On my last train journey (just a short
7 hours!) I was able to see the usual gallery of Indian life - kids cleaning the floors for a few rupees, cripples begging, blind men singing - not really British Rail. Also towards the end of the trip a couple of the hirja's came into the carriage - these are the transvestites that flirt with the men to get money out of them. One of them spotted me just as she was leaving and patted me on the head and said in a very effeminate voice, 'Hello, how are yoooooooo?' I said Hi, and everyone thought it hilarious - though I'm not sure why!! I was hoping to get a photo but they were obviously camera shy and left pretty quickly when I got the camera out.
So I'm spending my last day in Delhi trying to avoid 2 things: firstly shopping for tat with my remaining rupees, it's all very tempting but I have to remember that what looks good here in India is not going to look the same at home. Secondly, tomorrow is Holi - which is the Hindu festival to celebrate the coming of Spring and they mark it by throwing around coloured dye
powders and shooting water pistols at passers-by. The result is that people are covered in bright colours - all over their hair, face, clothes. They seem to be starting a day early here in Paharganj and already I've seen some young boys up to mischief and trying to target people.
I've had an amazing trip and am really lucky to have spent 3 months here. There are definitely some things I'll miss: cows in the street, the delicious food, never knowing what to expect, not knowing (or caring) what day of the week it is, mad sadhu's and naked naga's, the amazing sights, sounds and smells of India and mostly the amazing kindness and helpfulness of the Indian people.

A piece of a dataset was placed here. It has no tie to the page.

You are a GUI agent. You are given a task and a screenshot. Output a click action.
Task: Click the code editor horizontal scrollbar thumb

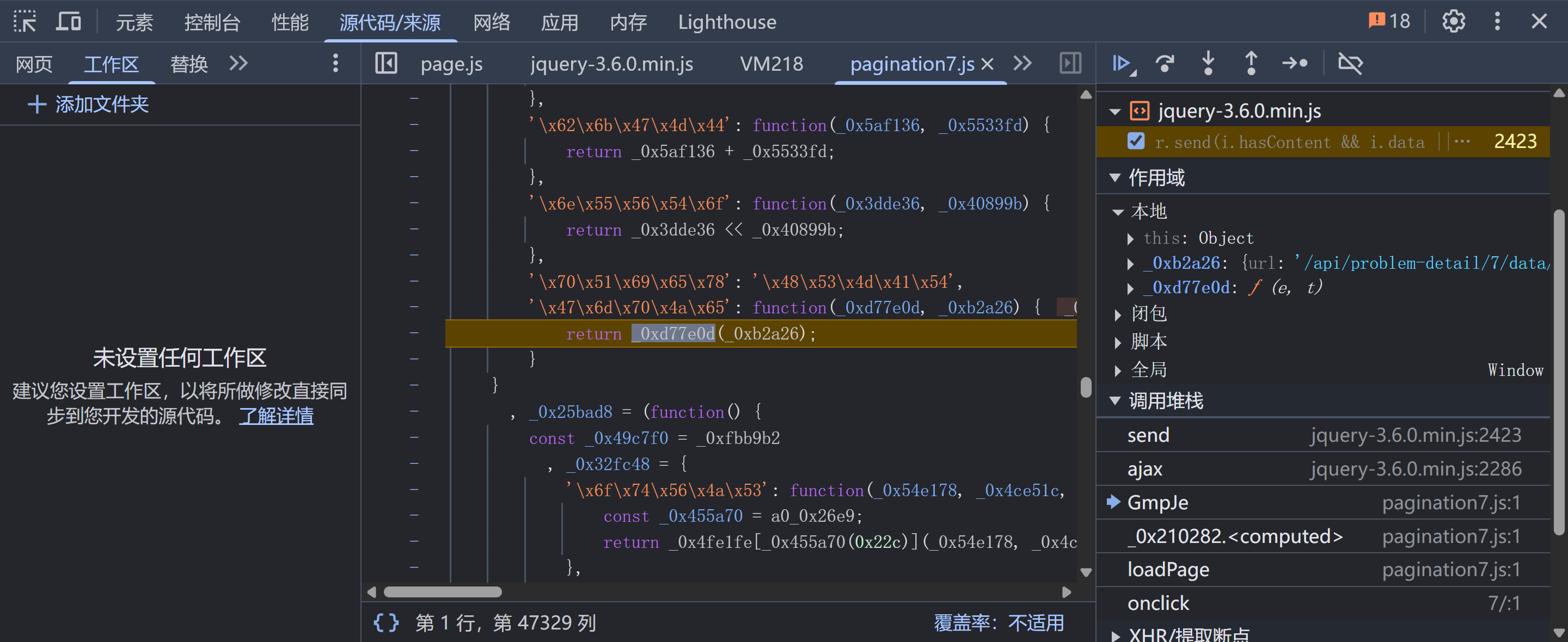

There are also a few things that I won't miss: seeing people poo and wee at the side of the road / railtracks, the smell of poo and wee on the railtracks, 10 hour bus journeys on roads that are more pothole than tarmac, squat toilets (we westerners just don't have the necessary sense of balance when on our haunches).
Hopefully I'll catch up with most of you soon, and in the meantime for my next exciting adventure
I'm stopping off in London for a few days to attend a film premiere - watch out for The Shouting Men at a cinema near you soon!! The red carpet & champagne await......
ps; apologies to anyone who has been getting junk e-mail supposedly from my hotmail account - I seem to have been infected with a nasty cyber-bug!